The Telegraph-Journal is a daily newspaper published in Saint John, New Brunswick, Canada. It serves as both a provincial daily and as a local newspaper for Saint John. The newspaper is published by Brunswick News, owned by the privately-held J.D. Irving, of the Irving Group of Companies, with stakes in forestry, shipbuilding and consumer products. The Telegraph-Journal is the only New Brunswick-based newspaper to be distributed province-wide and has the highest readership in the province at a weekly circulation of 233,549 and a daily readership of over 75,000.

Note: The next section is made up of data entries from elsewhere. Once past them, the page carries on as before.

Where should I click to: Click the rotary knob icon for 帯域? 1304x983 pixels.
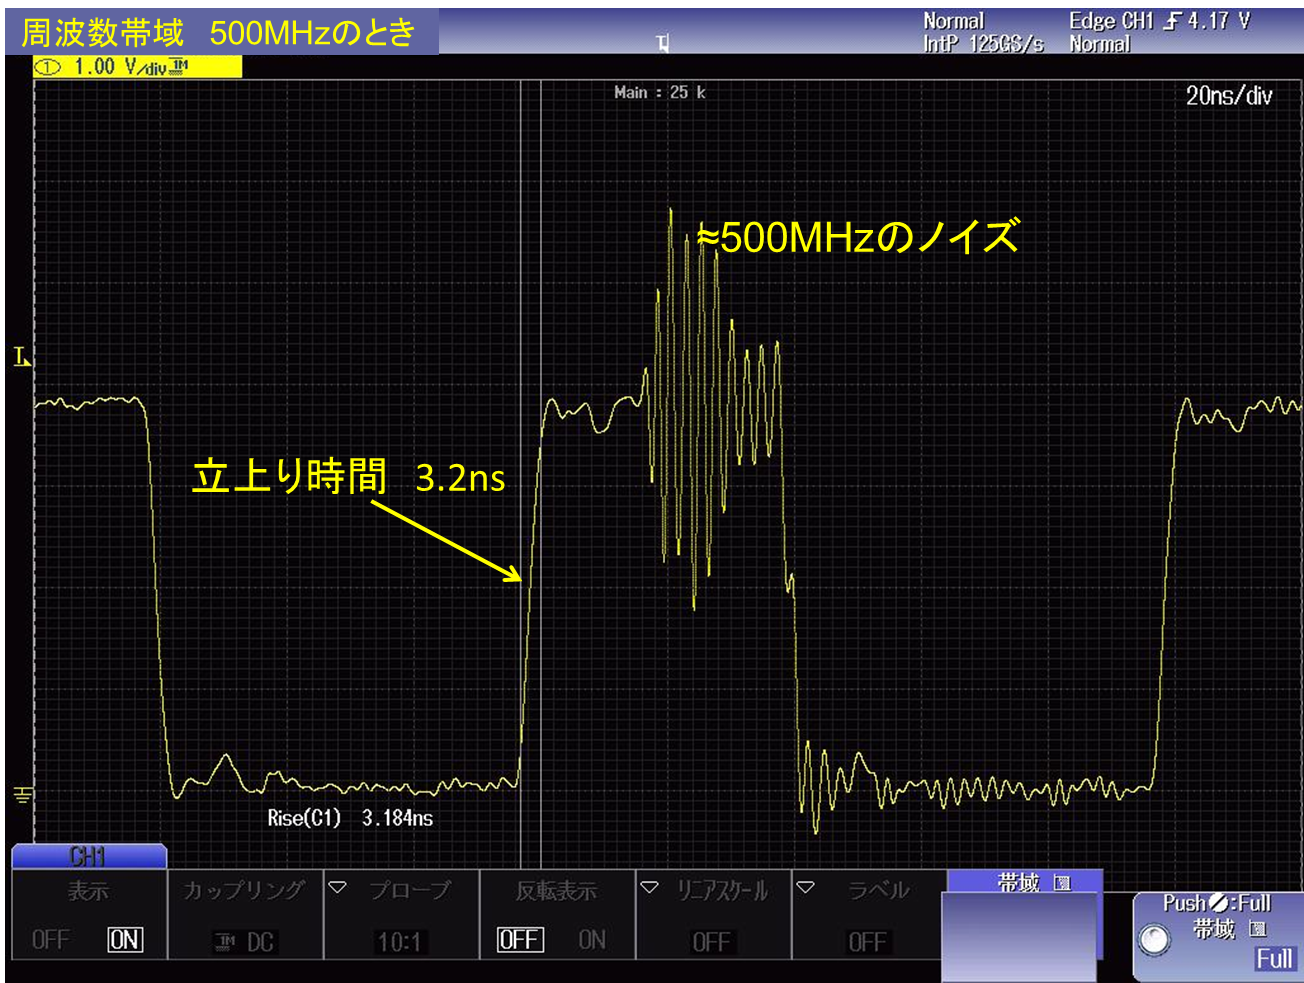tap(1154, 940)
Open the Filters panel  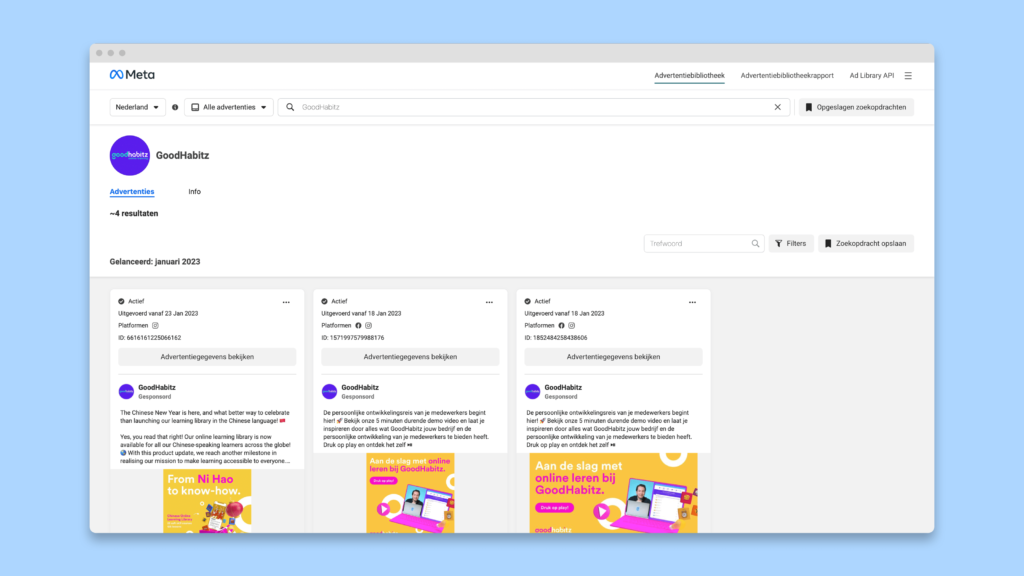791,244
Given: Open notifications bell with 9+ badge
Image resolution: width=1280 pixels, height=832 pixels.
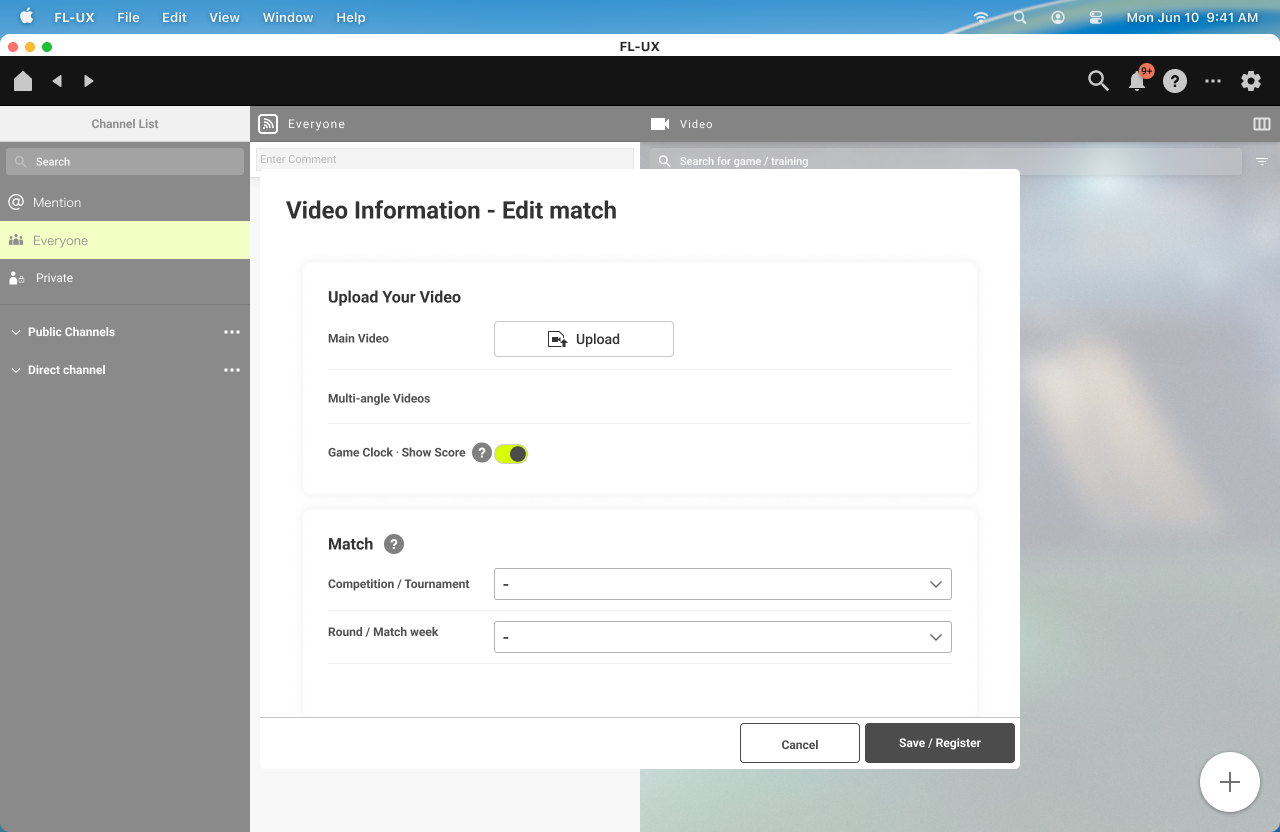Looking at the screenshot, I should coord(1137,81).
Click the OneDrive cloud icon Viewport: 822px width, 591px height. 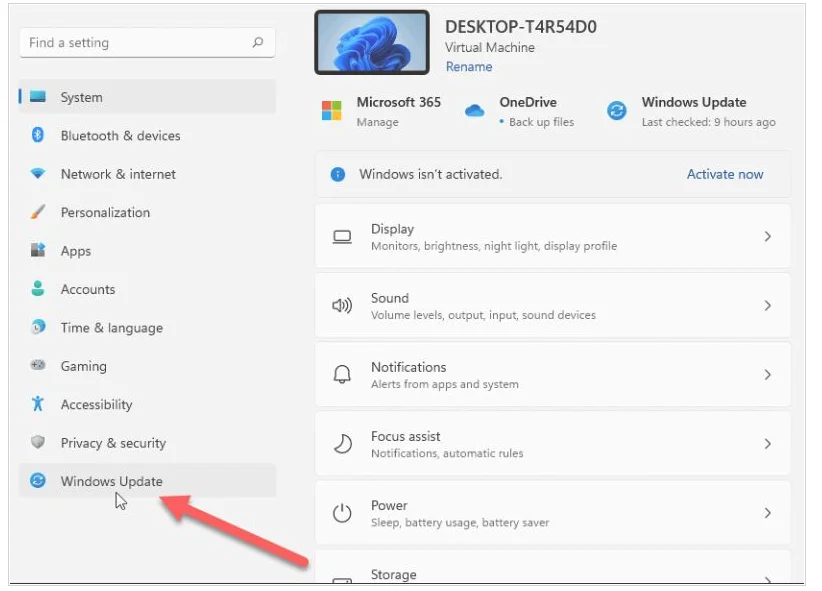[475, 111]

Brunswick News also publishes a series of editions of regional news, including editions in Fredericton and Moncton under the titles “Daily Gleaner” and “Times & Transcript”, respectively. Corporate and editorial control rests under Irving control with the Telegraph-Journal's offices in Saint John.

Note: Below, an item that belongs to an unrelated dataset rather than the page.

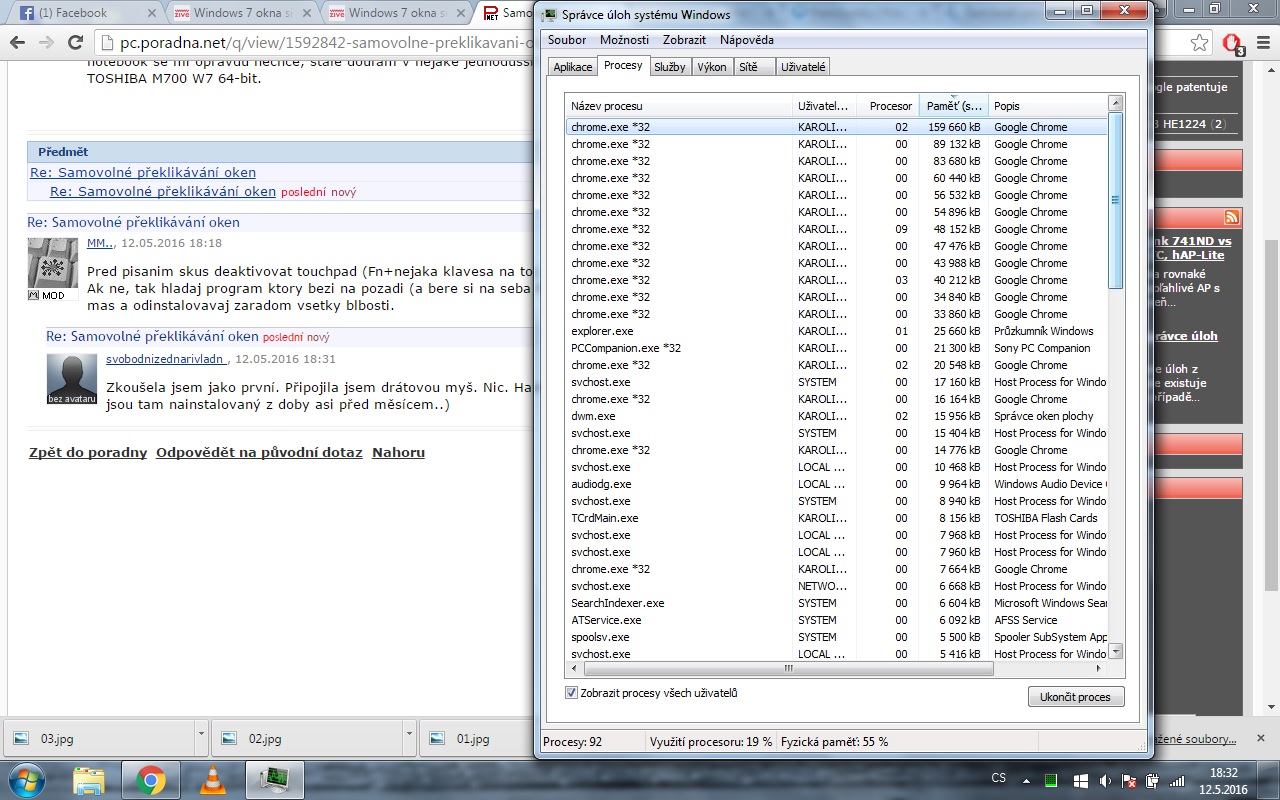
Task: Follow the 'Zpět do poradny' link
Action: coord(88,452)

The paper has been published out of Saint John since 1862. Capitalist and Irving founder, Kenneth Colin (K.C.) Irving, without formal announcement bought New Brunswick Publishing and the Telegraph-Journal, as well as a local Saint John radio station CHSJ in 1944. Eventually word got out that Irving had bought the paper as he began purchasing others in the province.

The Telegraph-Journal has been the focus of controversy several times over recent years, with allegations of media control, bias and advocacy journalism on behalf of business and political interests. A report from the Canadian Senate in 2006 on media control in Canada singled out New Brunswick because of the Irving companies' ownership of all English-language daily newspapers in the province, including the Telegraph-Journal. Senator Joan Fraser, author of the Senate report, stated, "We didn't find anywhere else in the developed world a situation like the situation in New Brunswick." The report went further, stating, "the Irvings' corporate interests form an industrial-media complex that dominates the province" to a degree "unique in developed countries." At the Senate hearing, journalists and academics cited Irving newspapers' lack of critical reporting on the family's influential businesses.

Irving family scion Jamie Irving took over as publisher in 2004, after which criticism of the Telegraph-Journal's agenda-based journalism became even more prevalent. This was particularly notable during the newspaper's reporting of issues related to electricity rates and NB Power, the crown corporation responsible for power generation and distribution. Editorials argued against rate increases that would harm J.D. Irving Ltd but failed to acknowledge the conflict of interest.